● Saved entries

------------------------------------------------

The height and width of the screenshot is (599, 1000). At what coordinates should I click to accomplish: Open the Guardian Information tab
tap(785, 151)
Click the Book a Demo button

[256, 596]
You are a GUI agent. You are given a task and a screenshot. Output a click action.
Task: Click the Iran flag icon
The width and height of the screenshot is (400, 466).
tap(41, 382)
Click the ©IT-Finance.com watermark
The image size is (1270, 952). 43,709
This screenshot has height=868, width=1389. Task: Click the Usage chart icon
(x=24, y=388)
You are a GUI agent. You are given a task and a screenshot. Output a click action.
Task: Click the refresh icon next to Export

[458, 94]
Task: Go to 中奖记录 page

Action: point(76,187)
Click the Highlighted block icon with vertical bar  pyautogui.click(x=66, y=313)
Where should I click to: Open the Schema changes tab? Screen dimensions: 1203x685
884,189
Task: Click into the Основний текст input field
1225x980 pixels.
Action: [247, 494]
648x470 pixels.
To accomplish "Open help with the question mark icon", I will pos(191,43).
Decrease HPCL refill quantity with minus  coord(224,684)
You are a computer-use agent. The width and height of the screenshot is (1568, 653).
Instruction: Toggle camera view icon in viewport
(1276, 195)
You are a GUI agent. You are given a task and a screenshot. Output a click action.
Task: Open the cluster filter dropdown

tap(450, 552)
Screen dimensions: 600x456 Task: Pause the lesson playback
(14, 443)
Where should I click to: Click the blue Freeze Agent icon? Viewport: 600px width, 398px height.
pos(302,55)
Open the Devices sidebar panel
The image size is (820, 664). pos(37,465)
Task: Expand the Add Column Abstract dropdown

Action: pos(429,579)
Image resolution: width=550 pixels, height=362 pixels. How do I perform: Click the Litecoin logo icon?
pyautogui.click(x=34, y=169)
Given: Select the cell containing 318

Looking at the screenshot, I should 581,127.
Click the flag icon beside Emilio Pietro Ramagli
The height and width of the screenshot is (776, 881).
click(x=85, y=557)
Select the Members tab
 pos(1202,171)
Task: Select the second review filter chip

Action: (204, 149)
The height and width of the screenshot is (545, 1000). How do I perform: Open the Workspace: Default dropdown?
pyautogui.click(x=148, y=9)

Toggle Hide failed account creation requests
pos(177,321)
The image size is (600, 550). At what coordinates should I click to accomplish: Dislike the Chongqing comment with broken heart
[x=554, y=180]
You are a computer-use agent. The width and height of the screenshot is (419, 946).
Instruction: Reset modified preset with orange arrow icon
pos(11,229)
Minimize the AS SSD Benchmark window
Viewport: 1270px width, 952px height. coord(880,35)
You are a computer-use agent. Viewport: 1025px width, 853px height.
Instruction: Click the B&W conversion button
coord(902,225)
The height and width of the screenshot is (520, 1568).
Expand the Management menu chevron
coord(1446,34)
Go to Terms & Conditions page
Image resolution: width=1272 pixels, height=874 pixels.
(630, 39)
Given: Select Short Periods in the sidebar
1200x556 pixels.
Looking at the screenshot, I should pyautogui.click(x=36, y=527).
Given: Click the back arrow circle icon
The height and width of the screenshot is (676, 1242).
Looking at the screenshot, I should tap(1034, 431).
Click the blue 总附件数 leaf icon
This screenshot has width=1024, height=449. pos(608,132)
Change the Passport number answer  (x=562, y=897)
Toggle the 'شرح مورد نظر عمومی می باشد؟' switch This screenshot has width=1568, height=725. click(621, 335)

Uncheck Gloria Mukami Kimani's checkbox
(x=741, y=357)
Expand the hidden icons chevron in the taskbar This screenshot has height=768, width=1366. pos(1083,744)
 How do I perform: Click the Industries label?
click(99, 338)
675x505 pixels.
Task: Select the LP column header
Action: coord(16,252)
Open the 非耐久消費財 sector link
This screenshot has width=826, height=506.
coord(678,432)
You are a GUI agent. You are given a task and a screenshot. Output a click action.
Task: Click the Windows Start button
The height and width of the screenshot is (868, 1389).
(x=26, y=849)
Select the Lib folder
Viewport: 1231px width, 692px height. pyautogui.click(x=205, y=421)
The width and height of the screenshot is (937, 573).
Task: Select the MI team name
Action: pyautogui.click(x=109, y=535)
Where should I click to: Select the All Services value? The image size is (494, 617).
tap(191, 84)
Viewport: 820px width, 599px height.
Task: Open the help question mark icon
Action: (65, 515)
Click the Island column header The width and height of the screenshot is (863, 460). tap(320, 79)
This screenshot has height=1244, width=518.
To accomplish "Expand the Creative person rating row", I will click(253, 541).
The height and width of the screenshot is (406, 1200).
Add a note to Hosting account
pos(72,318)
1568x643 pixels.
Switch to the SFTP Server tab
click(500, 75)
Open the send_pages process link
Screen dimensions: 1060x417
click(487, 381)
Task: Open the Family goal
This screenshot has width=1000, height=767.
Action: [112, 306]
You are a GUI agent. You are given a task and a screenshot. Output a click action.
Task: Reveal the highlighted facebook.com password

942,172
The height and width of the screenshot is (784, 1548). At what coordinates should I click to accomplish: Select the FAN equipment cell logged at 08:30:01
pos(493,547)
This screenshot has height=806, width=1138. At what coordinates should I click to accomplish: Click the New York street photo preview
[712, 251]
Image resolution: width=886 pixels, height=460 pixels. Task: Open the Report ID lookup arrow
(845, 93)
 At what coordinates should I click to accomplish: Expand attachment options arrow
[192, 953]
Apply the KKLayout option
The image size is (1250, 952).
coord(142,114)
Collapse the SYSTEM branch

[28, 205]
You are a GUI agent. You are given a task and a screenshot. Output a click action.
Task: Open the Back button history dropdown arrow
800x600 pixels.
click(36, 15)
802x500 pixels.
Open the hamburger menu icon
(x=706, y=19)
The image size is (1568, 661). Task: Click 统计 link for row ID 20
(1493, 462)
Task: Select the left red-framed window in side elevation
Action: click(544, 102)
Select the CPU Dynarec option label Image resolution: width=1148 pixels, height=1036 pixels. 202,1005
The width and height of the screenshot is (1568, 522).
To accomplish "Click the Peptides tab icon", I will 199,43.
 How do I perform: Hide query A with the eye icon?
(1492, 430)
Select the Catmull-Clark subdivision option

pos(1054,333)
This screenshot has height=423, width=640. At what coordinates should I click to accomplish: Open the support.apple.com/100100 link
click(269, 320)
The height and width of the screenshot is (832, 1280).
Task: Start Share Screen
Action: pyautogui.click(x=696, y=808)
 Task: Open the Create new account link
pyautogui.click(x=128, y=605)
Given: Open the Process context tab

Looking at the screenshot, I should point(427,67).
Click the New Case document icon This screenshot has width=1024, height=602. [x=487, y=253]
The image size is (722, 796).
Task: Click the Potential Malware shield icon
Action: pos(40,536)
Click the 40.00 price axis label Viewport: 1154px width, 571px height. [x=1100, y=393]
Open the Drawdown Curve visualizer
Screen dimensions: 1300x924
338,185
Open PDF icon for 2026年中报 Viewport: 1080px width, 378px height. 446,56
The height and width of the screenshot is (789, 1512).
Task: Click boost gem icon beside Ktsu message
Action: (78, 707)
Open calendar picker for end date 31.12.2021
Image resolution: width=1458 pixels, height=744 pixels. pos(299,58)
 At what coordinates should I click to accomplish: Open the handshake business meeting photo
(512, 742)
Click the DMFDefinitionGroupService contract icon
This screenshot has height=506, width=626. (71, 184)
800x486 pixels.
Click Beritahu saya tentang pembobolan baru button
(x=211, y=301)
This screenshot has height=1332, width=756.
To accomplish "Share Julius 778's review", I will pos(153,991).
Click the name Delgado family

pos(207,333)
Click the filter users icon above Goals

------------------------------------------------

● What needs to be done
Output all entries exactly as given above.

● Final answer
The height and width of the screenshot is (599, 1000). At what coordinates should I click to accomplish: Open the Guardian Information tab
tap(785, 151)
Click the Book a Demo button

[256, 596]
You are a GUI agent. You are given a task and a screenshot. Output a click action.
Task: Click the Iran flag icon
The width and height of the screenshot is (400, 466).
tap(41, 382)
Click the ©IT-Finance.com watermark
The image size is (1270, 952). 43,709
This screenshot has height=868, width=1389. Task: Click the Usage chart icon
(x=24, y=388)
You are a GUI agent. You are given a task and a screenshot. Output a click action.
Task: Click the refresh icon next to Export

[458, 94]
Task: Go to 中奖记录 page

Action: point(76,187)
Click the Highlighted block icon with vertical bar  pyautogui.click(x=66, y=313)
Where should I click to: Open the Schema changes tab? Screen dimensions: 1203x685
884,189
Task: Click into the Основний текст input field
1225x980 pixels.
Action: [247, 494]
648x470 pixels.
To accomplish "Open help with the question mark icon", I will pos(191,43).
Decrease HPCL refill quantity with minus  coord(224,684)
You are a computer-use agent. The width and height of the screenshot is (1568, 653).
Instruction: Toggle camera view icon in viewport
(1276, 195)
You are a GUI agent. You are given a task and a screenshot. Output a click action.
Task: Open the cluster filter dropdown

tap(450, 552)
Screen dimensions: 600x456 Task: Pause the lesson playback
(14, 443)
Where should I click to: Click the blue Freeze Agent icon? Viewport: 600px width, 398px height.
pos(302,55)
Open the Devices sidebar panel
The image size is (820, 664). pos(37,465)
Task: Expand the Add Column Abstract dropdown

Action: pos(429,579)
Image resolution: width=550 pixels, height=362 pixels. How do I perform: Click the Litecoin logo icon?
pyautogui.click(x=34, y=169)
Given: Select the cell containing 318

Looking at the screenshot, I should 581,127.
Click the flag icon beside Emilio Pietro Ramagli
The height and width of the screenshot is (776, 881).
click(x=85, y=557)
Select the Members tab
 pos(1202,171)
Task: Select the second review filter chip

Action: (204, 149)
The height and width of the screenshot is (545, 1000). How do I perform: Open the Workspace: Default dropdown?
pyautogui.click(x=148, y=9)

Toggle Hide failed account creation requests
pos(177,321)
The image size is (600, 550). At what coordinates should I click to accomplish: Dislike the Chongqing comment with broken heart
[x=554, y=180]
You are a computer-use agent. The width and height of the screenshot is (419, 946).
Instruction: Reset modified preset with orange arrow icon
pos(11,229)
Minimize the AS SSD Benchmark window
Viewport: 1270px width, 952px height. coord(880,35)
You are a computer-use agent. Viewport: 1025px width, 853px height.
Instruction: Click the B&W conversion button
coord(902,225)
The height and width of the screenshot is (520, 1568).
Expand the Management menu chevron
coord(1446,34)
Go to Terms & Conditions page
Image resolution: width=1272 pixels, height=874 pixels.
(630, 39)
Given: Select Short Periods in the sidebar
1200x556 pixels.
Looking at the screenshot, I should pyautogui.click(x=36, y=527).
Given: Click the back arrow circle icon
The height and width of the screenshot is (676, 1242).
Looking at the screenshot, I should tap(1034, 431).
Click the blue 总附件数 leaf icon
This screenshot has width=1024, height=449. pos(608,132)
Change the Passport number answer  (x=562, y=897)
Toggle the 'شرح مورد نظر عمومی می باشد؟' switch This screenshot has width=1568, height=725. click(621, 335)

Uncheck Gloria Mukami Kimani's checkbox
(x=741, y=357)
Expand the hidden icons chevron in the taskbar This screenshot has height=768, width=1366. pos(1083,744)
 How do I perform: Click the Industries label?
click(99, 338)
675x505 pixels.
Task: Select the LP column header
Action: coord(16,252)
Open the 非耐久消費財 sector link
This screenshot has width=826, height=506.
coord(678,432)
You are a GUI agent. You are given a task and a screenshot. Output a click action.
Task: Click the Windows Start button
The height and width of the screenshot is (868, 1389).
(x=26, y=849)
Select the Lib folder
Viewport: 1231px width, 692px height. pyautogui.click(x=205, y=421)
The width and height of the screenshot is (937, 573).
Task: Select the MI team name
Action: pyautogui.click(x=109, y=535)
Where should I click to: Select the All Services value? The image size is (494, 617).
tap(191, 84)
Viewport: 820px width, 599px height.
Task: Open the help question mark icon
Action: (65, 515)
Click the Island column header The width and height of the screenshot is (863, 460). tap(320, 79)
This screenshot has height=1244, width=518.
To accomplish "Expand the Creative person rating row", I will click(253, 541).
The height and width of the screenshot is (406, 1200).
Add a note to Hosting account
pos(72,318)
1568x643 pixels.
Switch to the SFTP Server tab
click(500, 75)
Open the send_pages process link
Screen dimensions: 1060x417
click(487, 381)
Task: Open the Family goal
This screenshot has width=1000, height=767.
Action: [112, 306]
You are a GUI agent. You are given a task and a screenshot. Output a click action.
Task: Reveal the highlighted facebook.com password

942,172
The height and width of the screenshot is (784, 1548). At what coordinates should I click to accomplish: Select the FAN equipment cell logged at 08:30:01
pos(493,547)
This screenshot has height=806, width=1138. At what coordinates should I click to accomplish: Click the New York street photo preview
[712, 251]
Image resolution: width=886 pixels, height=460 pixels. Task: Open the Report ID lookup arrow
(845, 93)
 At what coordinates should I click to accomplish: Expand attachment options arrow
[192, 953]
Apply the KKLayout option
The image size is (1250, 952).
coord(142,114)
Collapse the SYSTEM branch

[28, 205]
You are a GUI agent. You are given a task and a screenshot. Output a click action.
Task: Open the Back button history dropdown arrow
800x600 pixels.
click(36, 15)
802x500 pixels.
Open the hamburger menu icon
(x=706, y=19)
The image size is (1568, 661). Task: Click 统计 link for row ID 20
(1493, 462)
Task: Select the left red-framed window in side elevation
Action: click(544, 102)
Select the CPU Dynarec option label Image resolution: width=1148 pixels, height=1036 pixels. 202,1005
The width and height of the screenshot is (1568, 522).
To accomplish "Click the Peptides tab icon", I will 199,43.
 How do I perform: Hide query A with the eye icon?
(1492, 430)
Select the Catmull-Clark subdivision option

pos(1054,333)
This screenshot has height=423, width=640. At what coordinates should I click to accomplish: Open the support.apple.com/100100 link
click(269, 320)
The height and width of the screenshot is (832, 1280).
Task: Start Share Screen
Action: pyautogui.click(x=696, y=808)
 Task: Open the Create new account link
pyautogui.click(x=128, y=605)
Given: Open the Process context tab

Looking at the screenshot, I should point(427,67).
Click the New Case document icon This screenshot has width=1024, height=602. [x=487, y=253]
The image size is (722, 796).
Task: Click the Potential Malware shield icon
Action: pos(40,536)
Click the 40.00 price axis label Viewport: 1154px width, 571px height. [x=1100, y=393]
Open the Drawdown Curve visualizer
Screen dimensions: 1300x924
338,185
Open PDF icon for 2026年中报 Viewport: 1080px width, 378px height. 446,56
The height and width of the screenshot is (789, 1512).
Task: Click boost gem icon beside Ktsu message
Action: (78, 707)
Open calendar picker for end date 31.12.2021
Image resolution: width=1458 pixels, height=744 pixels. pos(299,58)
 At what coordinates should I click to accomplish: Open the handshake business meeting photo
(512, 742)
Click the DMFDefinitionGroupService contract icon
This screenshot has height=506, width=626. (71, 184)
800x486 pixels.
Click Beritahu saya tentang pembobolan baru button
(x=211, y=301)
This screenshot has height=1332, width=756.
To accomplish "Share Julius 778's review", I will pos(153,991).
Click the name Delgado family

pos(207,333)
Click the filter users icon above Goals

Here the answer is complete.